Afreximbank rolls out tools to spur trade

Tuesday September 14 2021
Afreximbank headquarters

Afreximbank headquarters in Cairo, Egypt. The bank has rolled out infrastructure for use by both governments and private sector to increase intra-continent trade. PHOTO | COURTESY | AFREXIMBANK


The African Export and Import Bank (Afreximbank) has rolled out infrastructure for use by both governments and private sector to increase intra-continent trade under the African Continental Free Trade Agreement (AfCFTA).

One of the products is the Pan African Payment and Settlement System (PAPSS), a centralised payment system to limit the cost and lengthy correspondent involved in banking relations and settlements.
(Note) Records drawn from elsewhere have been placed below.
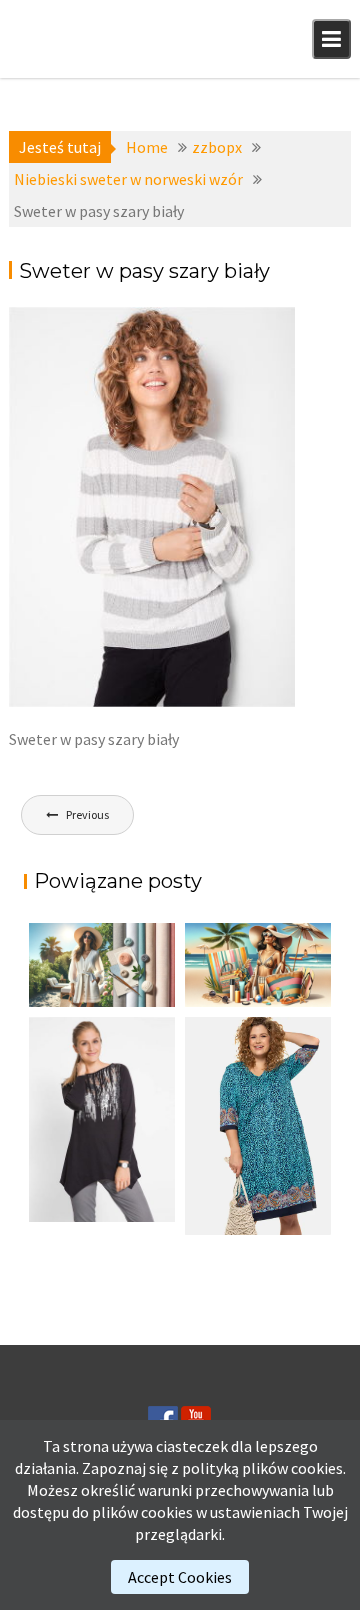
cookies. (318, 1468)
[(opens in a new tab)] (258, 1126)
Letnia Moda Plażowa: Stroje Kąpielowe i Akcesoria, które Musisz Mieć (251, 999)
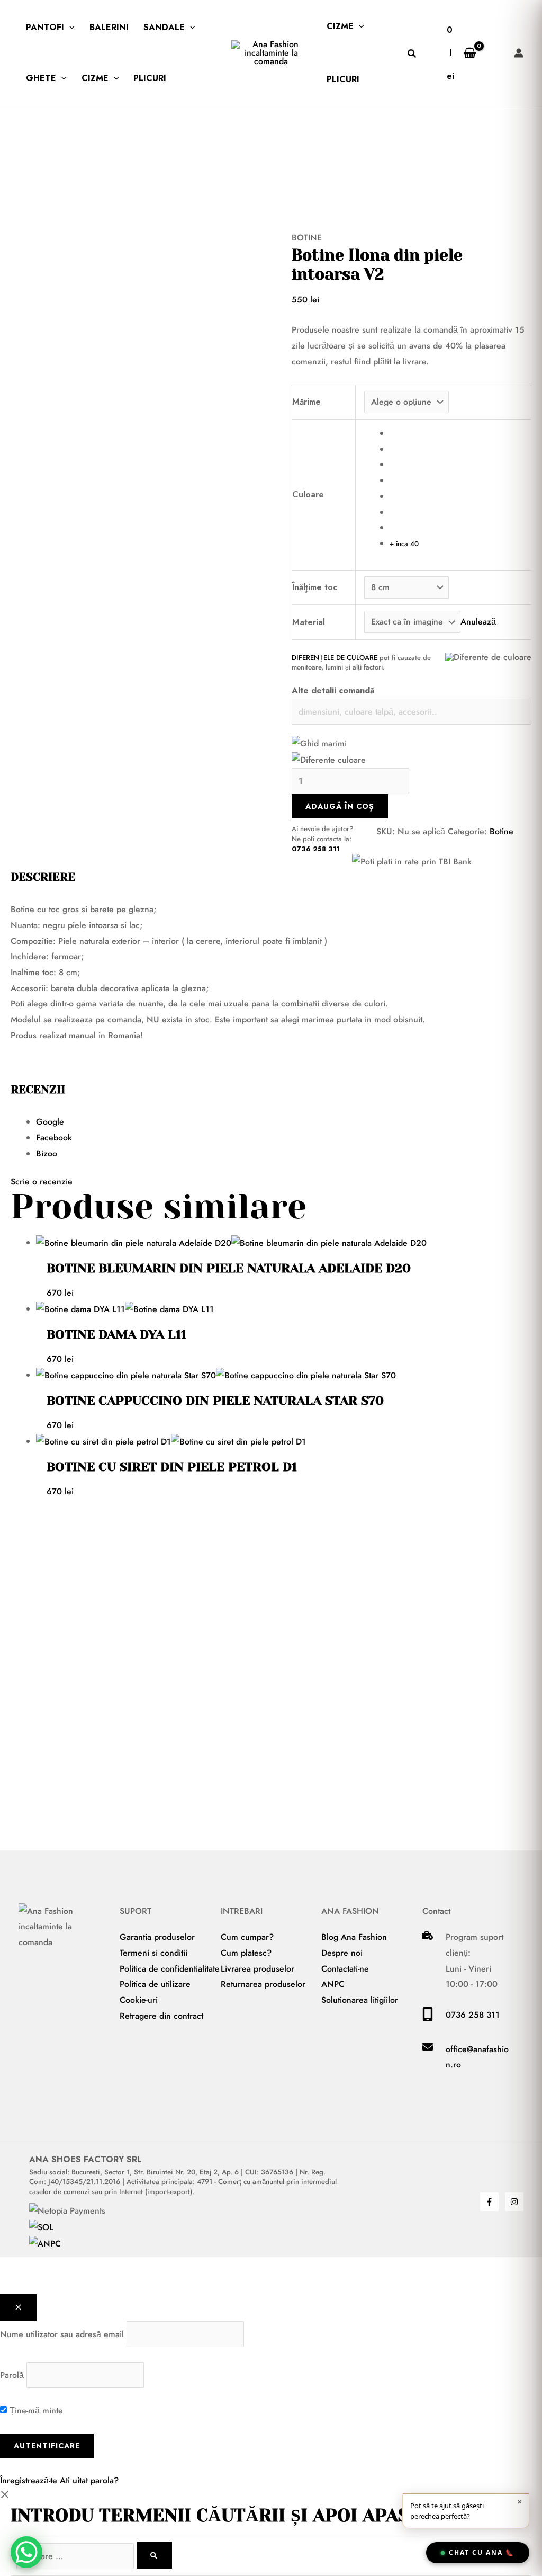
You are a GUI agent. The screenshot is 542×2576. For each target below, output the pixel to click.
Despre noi (342, 1953)
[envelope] (427, 2049)
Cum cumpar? (247, 1937)
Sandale (164, 27)
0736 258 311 (315, 849)
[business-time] (427, 1937)
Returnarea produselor (263, 1984)
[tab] (283, 1122)
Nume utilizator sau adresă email (62, 2334)
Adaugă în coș (339, 806)
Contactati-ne (345, 1969)
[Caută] (154, 2555)
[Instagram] (514, 2201)
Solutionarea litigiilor (359, 2000)
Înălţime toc (314, 587)
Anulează (478, 622)
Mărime (306, 402)
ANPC (333, 1984)
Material (308, 622)
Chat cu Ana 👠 (481, 2552)
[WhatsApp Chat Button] (26, 2552)
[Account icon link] (518, 53)
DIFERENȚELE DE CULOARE (334, 658)
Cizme (95, 78)
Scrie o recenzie (42, 1181)
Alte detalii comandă (333, 690)
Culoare (308, 494)
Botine (307, 237)
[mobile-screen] (427, 2018)
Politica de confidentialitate (170, 1969)
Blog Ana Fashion (354, 1937)
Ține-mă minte (35, 2410)
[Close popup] (18, 2307)
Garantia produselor (157, 1937)
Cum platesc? (246, 1953)
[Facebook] (489, 2201)
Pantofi (45, 27)
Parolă (12, 2375)
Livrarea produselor (257, 1969)
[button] (69, 27)
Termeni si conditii (153, 1953)
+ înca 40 (404, 544)
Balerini (109, 27)
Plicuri (149, 78)
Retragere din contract (161, 2016)
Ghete (41, 78)
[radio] (456, 433)
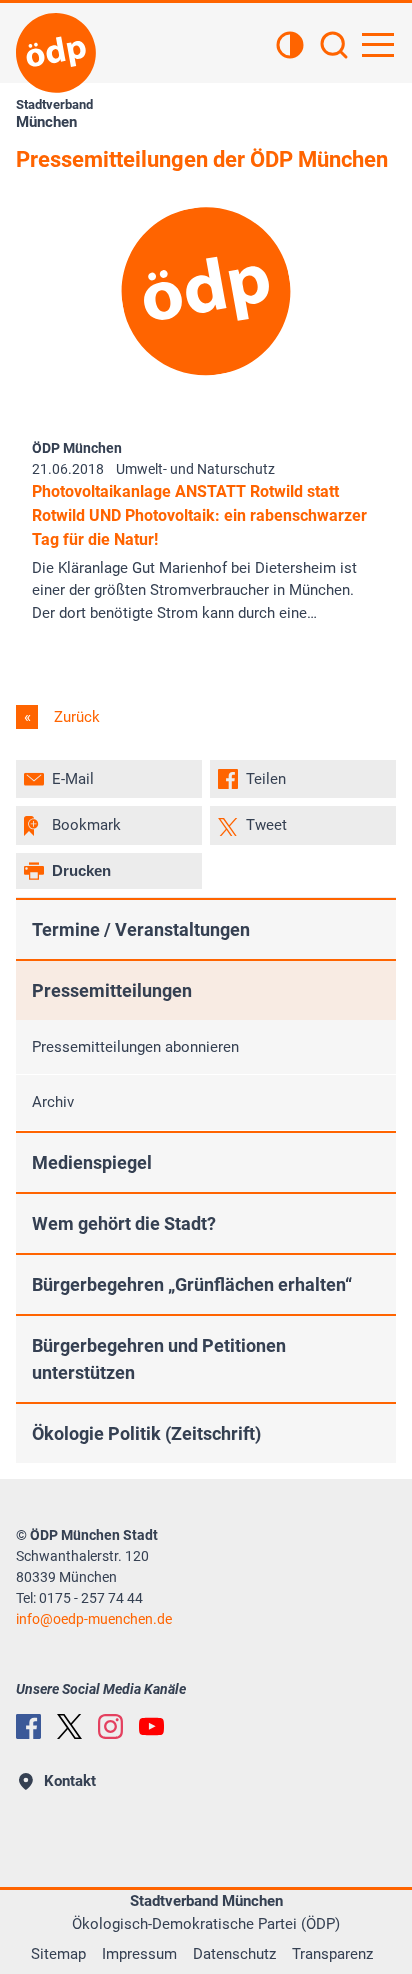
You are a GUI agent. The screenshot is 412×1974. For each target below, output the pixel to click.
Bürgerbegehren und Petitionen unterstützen (159, 1359)
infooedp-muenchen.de (94, 1619)
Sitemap (58, 1954)
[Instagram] (110, 1726)
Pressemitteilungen (112, 990)
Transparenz (332, 1954)
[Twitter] (69, 1726)
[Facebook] (28, 1726)
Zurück (75, 717)
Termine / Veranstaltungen (141, 929)
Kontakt (70, 1781)
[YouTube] (151, 1726)
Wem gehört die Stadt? (124, 1223)
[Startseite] (56, 53)
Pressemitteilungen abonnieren (135, 1047)
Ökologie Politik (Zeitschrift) (146, 1433)
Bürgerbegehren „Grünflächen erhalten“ (192, 1284)
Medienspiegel (92, 1162)
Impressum (139, 1954)
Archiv (53, 1102)
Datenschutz (234, 1954)
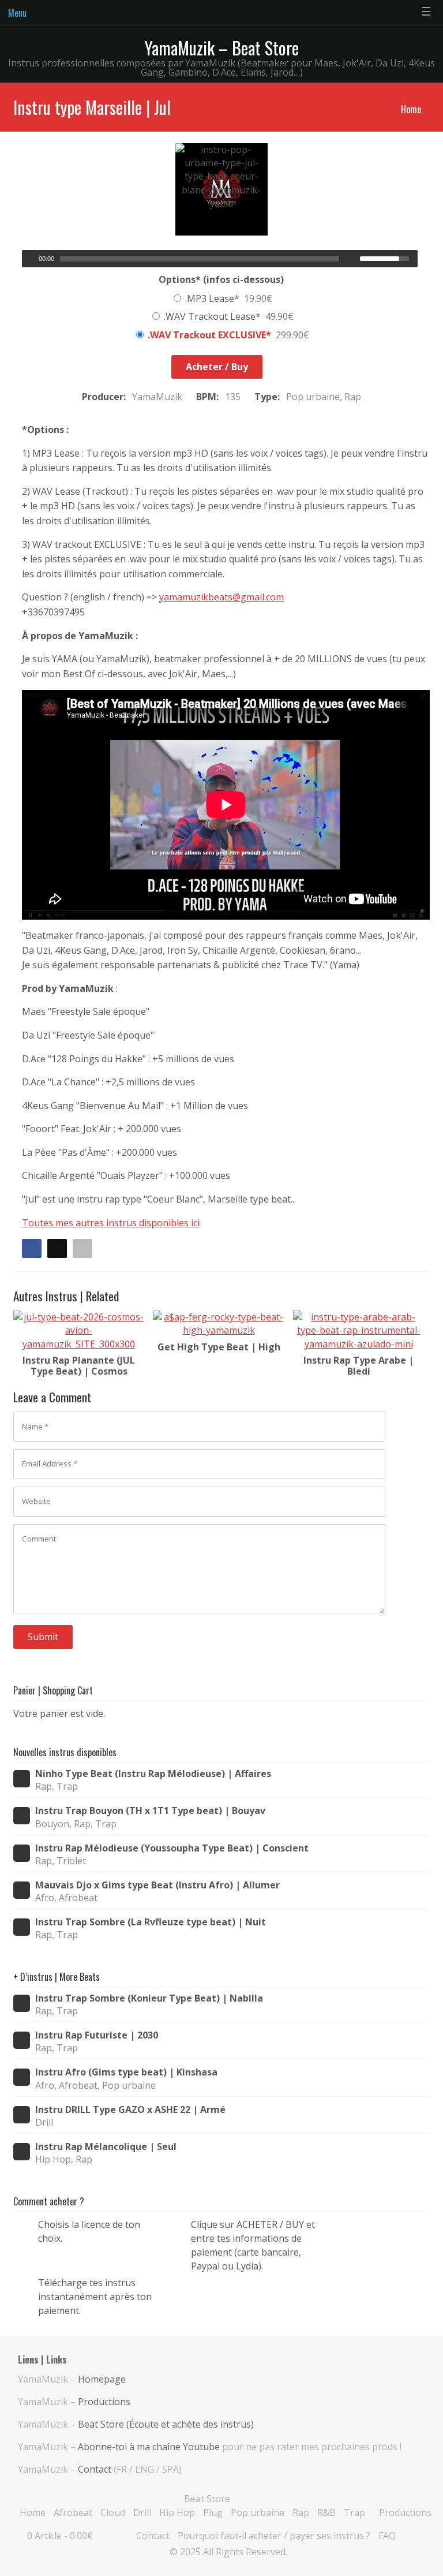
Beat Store (207, 2498)
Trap (354, 2512)
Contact (94, 2469)
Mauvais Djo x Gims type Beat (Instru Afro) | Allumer (157, 1885)
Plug (213, 2512)
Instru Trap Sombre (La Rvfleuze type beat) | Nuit (150, 1922)
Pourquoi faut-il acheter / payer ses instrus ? (274, 2535)
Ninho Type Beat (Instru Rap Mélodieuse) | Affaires (153, 1773)
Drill (142, 2512)
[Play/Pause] (29, 258)
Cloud (112, 2512)
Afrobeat (73, 2512)
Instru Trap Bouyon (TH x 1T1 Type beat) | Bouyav (150, 1810)
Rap (300, 2512)
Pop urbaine (257, 2512)
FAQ (387, 2535)
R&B (326, 2512)
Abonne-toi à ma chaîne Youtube (149, 2446)
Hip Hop (177, 2512)
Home (411, 109)
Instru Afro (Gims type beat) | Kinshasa (126, 2072)
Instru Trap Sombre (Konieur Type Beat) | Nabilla (149, 1998)
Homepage (102, 2379)
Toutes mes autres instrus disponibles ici (111, 1222)
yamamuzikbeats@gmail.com (221, 597)
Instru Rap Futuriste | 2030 (96, 2035)
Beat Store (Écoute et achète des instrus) (166, 2424)
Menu (17, 13)
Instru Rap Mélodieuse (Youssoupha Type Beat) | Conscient (172, 1848)
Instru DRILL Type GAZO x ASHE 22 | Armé (130, 2109)
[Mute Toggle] (352, 258)
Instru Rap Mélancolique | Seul (106, 2146)
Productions (104, 2401)
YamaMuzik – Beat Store (221, 48)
The bank considers it a simple, low-cost and risk-controlled payment clearing and settlement system.

In a recent interview with The EastAfrican in Nairobi, the bank’s CEO Kanayo Awani said the participation and contribution of the Kenyan public and private sectors but especially women was key to the success of the AfCFTA is.

Awani made the remarks on the sidelines of a road show to create awareness of the Intra-African Trade Fair 2021 to be held in Durban, South Africa from November 15 to 21.

Afreximbank seeks to be Kenya’s go-to development partner.

“Afreximbank wants to support Kenya address constraints to industrialisation by supporting infrastructure needs and facilitate the production of value-added exports and services,” said Awani.


Affirmative action

This will be done through development of agro-processing, light manufacturing and tradeable service sectors, while ensuring markets for the goods and services.

Over the past decade, Afreximbank has provided financial support in excess of $2.75 billion to Kenya through a range of interventions targeting the country’s public and private sectors.

Afreximbank’s interest comes at a time when both Kenya and other EAC partner states are encouraging women to take advantage of the AfCFTA.

“Women own approximately 40 percent of businesses in the EAC, but they face challenges including limited market knowledge, low access to capital and credit, limited access to information, limiting cultural practices, attitudes and beliefs and low levels of education,” said Kenneth Bagamuhunda, the EAC Director General for Customs and Trade.

“However, we expect that AfCFTA would result in, lowering business costs, promote local content and provide a platform for settling disputes.”